The last time two English Premier League clubs fought it out in the final, when Liverpool beat Spurs in 2019, viewing figures to BT Sport’s broadcast over digital and linear topped 11.3 million, the highest figures BT Sport has ever had across all channels.
BT Sport has the rights to air the Champions League until 2024 in a three-year deal worth more than £1.2 billion.
To ensure no-one watching misses a kick, the broadcaster has a triple lock redundancy. Aside from dual fibre routes, as a third layer of redundancy there will be two encoders running a lower bit rate that squeezes into two 27MHz satellite transponders for return of the eight presentation feeds plus comms. UEFA has arranged separate match feed relay by satellite.
“If there’s a catastrophic failure with terrestrial connectivity then we’ve still got access,” Beale says. “We have more belts and braces on this thing than you can imagine.”
There are inevitably some small compromises. While Istanbul’s Atatürk Olympic Stadium was fully outfitted with fibre, the same wasn’t possible in two weeks at FC Porto’s Estádio do Dragão. That means fewer than the normal compliment of cameras (from 40 to around 30). Aviation clearance wasn’t possible for a helicopter and BT Sport’s dedicated VR truck couldn’t make the journey.
360-fans won’t be disappointed though since BT is able to take UEFA’s own live VR feed and make that available through the BT app.

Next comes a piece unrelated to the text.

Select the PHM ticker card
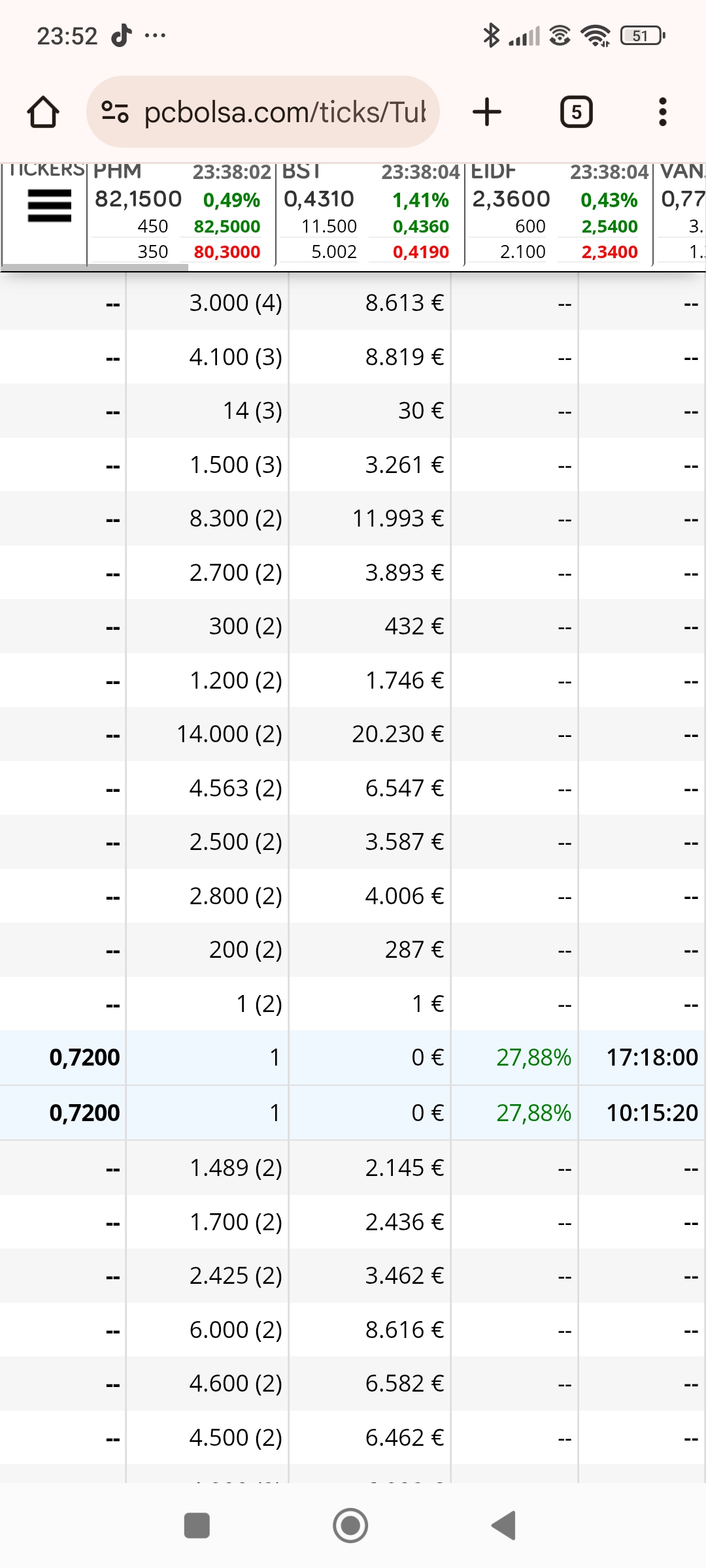This screenshot has width=706, height=1568. 181,212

Remote distributed permanent production
“Remote is our default way of working now,” says Hindhaugh. “We’ll always tweak and refine it. There are always options depending on connectivity at the venue but the benefits are vast. We have opportunities to enhance our output and reach sustainability goals. The key thing is that we’ve maintained the quality of our output at UHD HDR. Remote is how we are building our workflows going forward.”

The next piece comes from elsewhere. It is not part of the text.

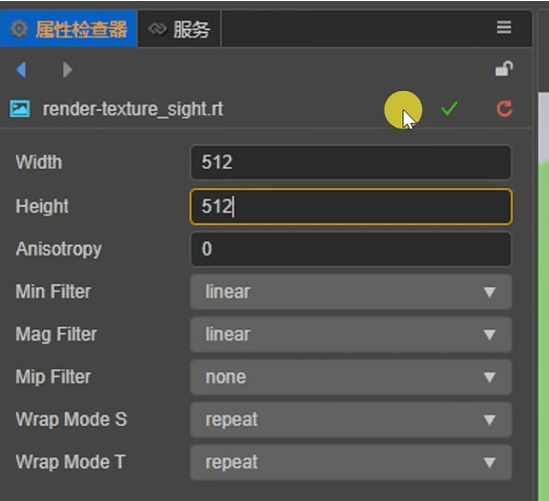Toggle the inspector lock icon
The width and height of the screenshot is (549, 501).
504,69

Indeed, BT Sport has only made three non-remote OBs in the last year. Two of those were from boxing venues with no connectivity and required two trucks rather than one to accommodate social distancing and the third was a deliberate choice to try out some new technology which it was not possible to do any other way.
BT Sport is currently outfitting its Stratford facility with an IP core as the next stage in its move to cloud.
“We look at cloud all the time,” says Beale. “For a live tier 1 event or as a match host broadcaster the tools are not yet rich enough. If I were trying to produce a tier 3 event where I had adequate internet connectivity on site then cloud is getting to the point of possibility. But in live cloud production demos I’ve seen they tend to be about cutting pictures which, in my opinion, is the easy bit. The challenging part is always the control layer, the tally and comms, the audio mixes and IFBs and clean feeds that need to catch up with switching video. Those are all relatively low bitrate applications in terms of getting in and out of cloud but no one has built those solutions.”
He adds: “We first worked with ST-2110 suppliers back in 2016, nothing has really changed in that space in five years. Interop in 2110 is poor and the business benefits aren’t really there, but if you compare the evolution of cloud tech in the same period then it’s clear that it won’t be long before we see some of our productions moving into that space.”